Quand elle a quatorze ans, la narratrice se retrouve assaillie par des visions de sa grand-mère. Pour s'en délivrer, elle se met à lui écrire, à raconter l'histoire qu'elle ne lui a jamais confiée. Pour briser le silence laissé en héritage par Mamie Loulou, elle invente ce passé manquant à partir des objets qui lui restent d'elle.
Le roman d'Aurélia Clément possède une écriture élégante, qui questionne la mémoire, la transmission : peut-on grandir sans se sentir prisonnière de son passé familial ? Ce qu'ont vécu les femmes de notre famille détermine-t-il notre présent ? Et puis, il y a la fiction qui se confronte au réel - si la littérature permet de s'extraire du réel, nous sauve-t-elle pour autant ?

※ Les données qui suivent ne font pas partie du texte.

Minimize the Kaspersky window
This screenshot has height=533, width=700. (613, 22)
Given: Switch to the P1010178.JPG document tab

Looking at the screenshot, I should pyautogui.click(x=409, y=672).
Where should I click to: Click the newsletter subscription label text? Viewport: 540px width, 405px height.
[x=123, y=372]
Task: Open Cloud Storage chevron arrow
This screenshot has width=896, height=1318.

Lire pour oublier le passé, lire pour s'extraire d'une existence qui n'est pas celle à laquelle on s'attendait, lire pour s'évader. " Lire était ta façon de ne pas te tourner vers le passé, d'éviter la confrontation avec ce qu'avait été ta vie. "
Mamie Loulou est un roman puissant et émouvant dont j'ai eu envie d'imprimer chaque mot dans ma mémoire ; un roman où le silence affronte le pouvoir des mots. Raconter cette grand-mère en l'inventant, elle qui a passé sa vie le nez plongé dans des romans. Raconter cette femme avare de mots qui pourtant en absorbait tout le jour. Prisonnière de son destin, un parallèle avec le personnage d'Emma Bovary est fait tout au long du roman - et si c'était la fiction qui rattrapait le réel et non l'inverse?
" Certains disaient que tu les mangeais, d'autres que tu les collectionnais ou que tu t'en servais pour isoler les parois de ta maison, peu d'entre eux pensaient que tu les lisais vraiment. "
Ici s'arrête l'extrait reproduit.